Dans le cadre de ses nouvelles fonctions de commandant de la task force récemment créée par le président Félix Tshisekedi pour assainir la ville de Kinshasa et lutter contre l’incivisme environnemental, le général Kabwik a indiqué que ces anciens Kulunas seront bientôt déployés dans la capitale.
Il a précisé que ces derniers, désormais agents à part entière de l’État avec un salaire annoncé à 500 000 francs congolais, ainsi que des primes prévues, auront pour mission de réimposer la discipline dans les rues de Kinshasa.
Toutefois, cette démarche ne fait pas l’unanimité et est vivement critiquée par l’opposition.
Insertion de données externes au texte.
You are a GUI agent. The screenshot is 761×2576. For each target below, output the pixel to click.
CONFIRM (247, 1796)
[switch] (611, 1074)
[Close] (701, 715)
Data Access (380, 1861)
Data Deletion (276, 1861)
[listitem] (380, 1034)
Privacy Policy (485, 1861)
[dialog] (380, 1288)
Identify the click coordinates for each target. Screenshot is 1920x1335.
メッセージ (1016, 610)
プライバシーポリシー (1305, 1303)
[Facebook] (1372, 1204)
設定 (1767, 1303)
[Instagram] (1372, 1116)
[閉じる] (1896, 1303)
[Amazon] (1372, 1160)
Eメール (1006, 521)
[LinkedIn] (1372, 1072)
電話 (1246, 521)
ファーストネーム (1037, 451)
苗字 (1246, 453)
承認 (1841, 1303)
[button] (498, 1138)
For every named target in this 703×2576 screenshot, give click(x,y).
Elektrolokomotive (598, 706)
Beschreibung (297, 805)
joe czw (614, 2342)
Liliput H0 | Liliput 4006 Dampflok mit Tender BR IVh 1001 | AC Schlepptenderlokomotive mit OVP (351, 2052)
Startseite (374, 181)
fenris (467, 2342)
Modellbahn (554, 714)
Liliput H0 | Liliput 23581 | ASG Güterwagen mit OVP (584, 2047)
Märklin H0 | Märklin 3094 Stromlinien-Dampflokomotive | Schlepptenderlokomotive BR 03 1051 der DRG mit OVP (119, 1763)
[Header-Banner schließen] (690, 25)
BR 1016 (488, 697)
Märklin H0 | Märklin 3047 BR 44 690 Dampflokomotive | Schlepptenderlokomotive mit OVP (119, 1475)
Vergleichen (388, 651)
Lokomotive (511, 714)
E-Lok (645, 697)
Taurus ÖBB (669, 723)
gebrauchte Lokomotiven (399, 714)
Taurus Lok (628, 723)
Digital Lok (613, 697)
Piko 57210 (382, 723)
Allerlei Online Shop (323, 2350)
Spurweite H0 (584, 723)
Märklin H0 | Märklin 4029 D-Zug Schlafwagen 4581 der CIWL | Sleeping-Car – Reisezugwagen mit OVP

Dans une déclaration, le directeur de cabinet de l’opposant Moïse Katumbi, président d’Ensemble pour la République, Olivier Kamitatu a dénoncé un malice du pouvoir visant à renforcer « la Force du Progrès », une structure de l’UDPS, parti au pouvoir, souvent accusée de dérives.
« Le retour de 4 000 ex‑Kulunas à Kinshasa n’a rien d’un assainissement. C’est le renfort attendu des Forces du Progrès, la milice du pouvoir, pour intimider l’opposition et verrouiller la capitale », a laconiquement déclaré Olivier Kamitatu.
Cette prise de position intervient dans un contexte politique tendu dans la capitale, marqué par des manifestations de la coalition Article 64 pour la défense de l’ordre constitutionnel (C64) contre des réformes constitutionnelles.
Le 12 juin, lors d’un sit‑in violemment réprimé par les forces de l’ordre, l’opposition a dénoncé l’implication présumée d’éléments de la Force du Progrès dans des actes de violence contre des manifestants et des sièges de partis politiques.
D’après le bilan présenté par l’opposition, deux personnes auraient été tuées, plusieurs centaines de manifestants blessés et des abus sexuels rapportés.
Par ailleurs, l’annonce du général Kabwik intervient alors qu’une marche de l’opposition est prévue le 8 juillet prochain à Kinshasa, avec comme point de chute le Palais de la Nation, bureau officiel du président de la République.